After coming under fire from all sides over its housing benefit cap, the coalition is consoling itself with the thought that most voters support the policy. The government has calculated that Ed Miliband’s decision to side with so-called “benefit scroungers” will cost him in the long run.
But regardless of the rights or wrongs of the policy itself, it’s the pragmatic objections that are coming to the fore. Particularly troubling for the coalition should be today’s warning from the National Housing Federation that its decision to increase rent simultaneously for new tenants to 80 per cent of the market rate will lead to a higher benefits bill and sap work incentives.
As the body’s chief executive, David Orr, explains: “Because it is based on near-market rents, the new funding model will trap thousands of tenants in welfare dependency because they will simply not be able to earn enough money to pay for their homes without the support of housing benefit – which means the benefit bill for new low-cost housing will go through the roof.”

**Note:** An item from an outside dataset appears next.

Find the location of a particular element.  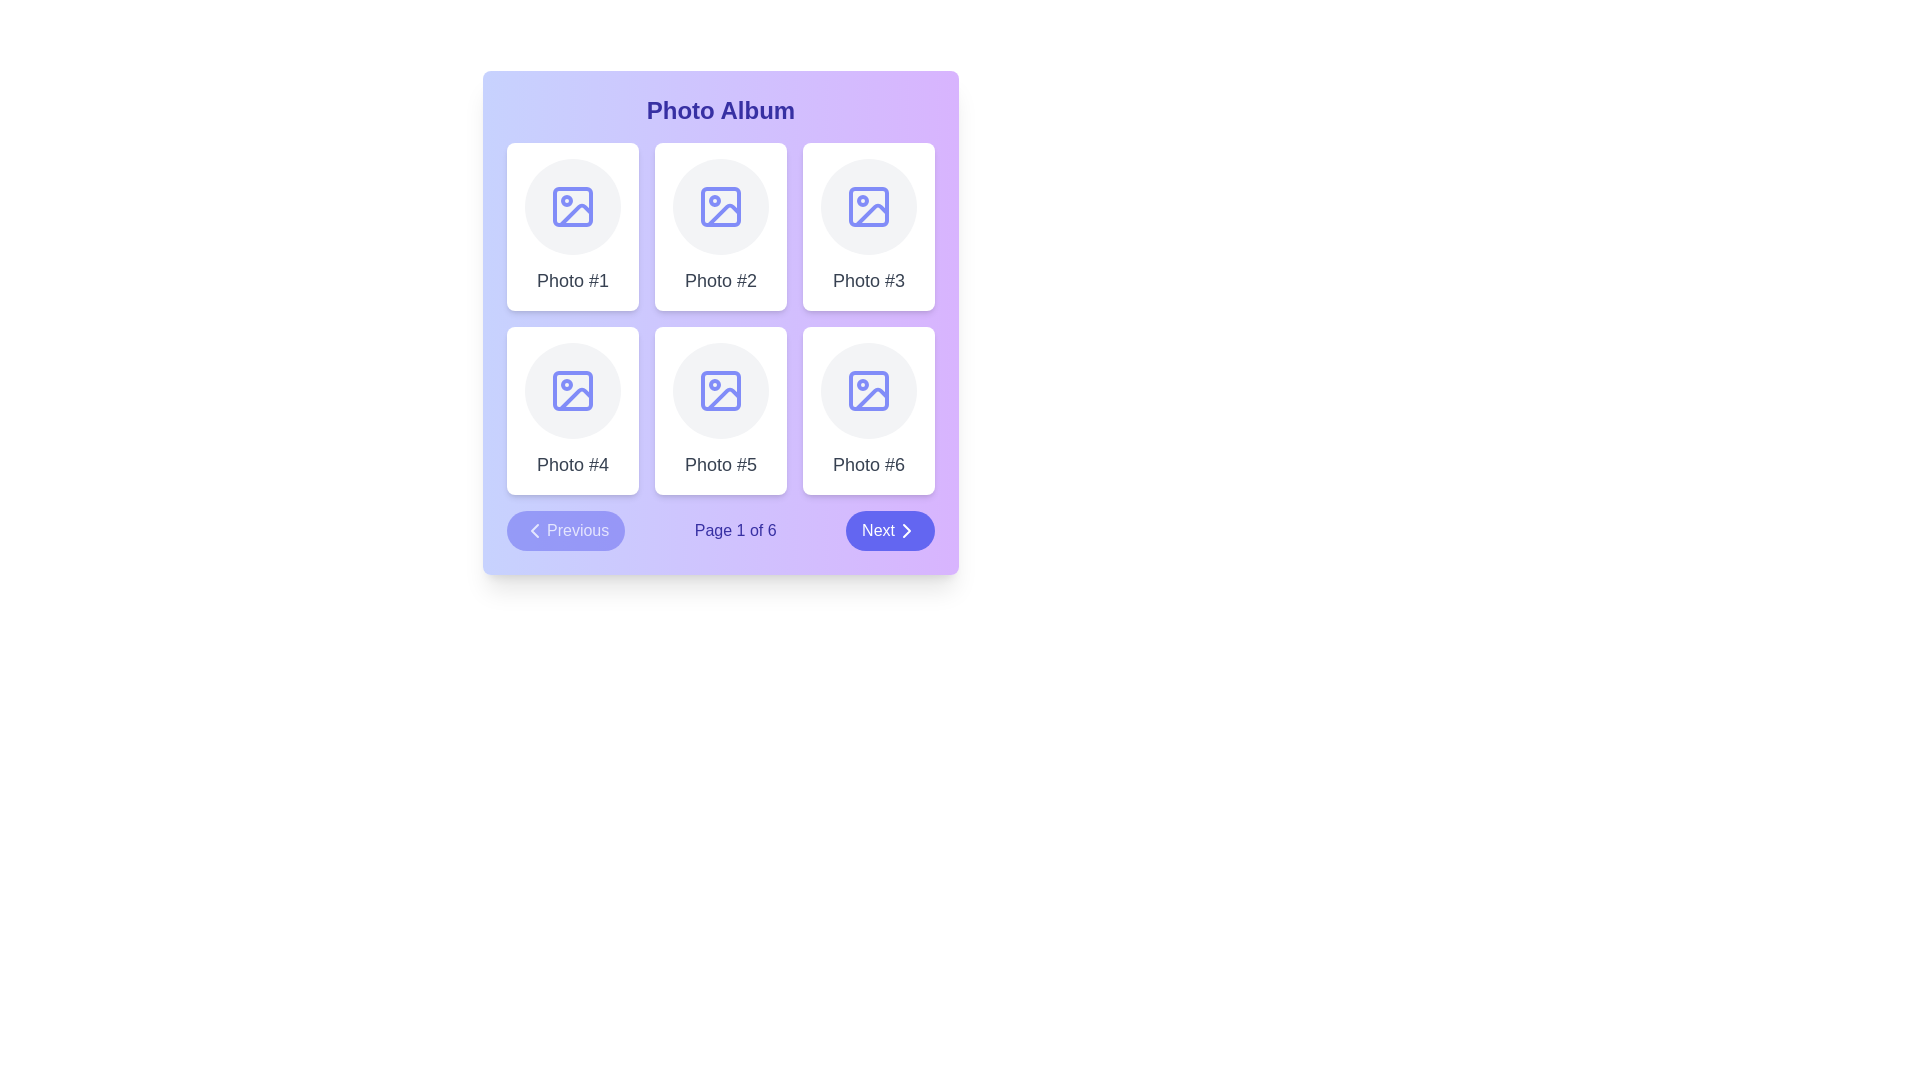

Like so much else, the coalition’s housing reforms are premised on the belief that the private sector will generate sufficient jobs for the unemployed. But with PricewaterhouseCoopers already warning that the sector will generate 600,000 fewer jobs than originally forecast by the OBR, that’s increasingly looking like an unsafe bet. The greatest risk for the coalition is that their welfare reforms come to be seen as not just unfair, but unwise, too.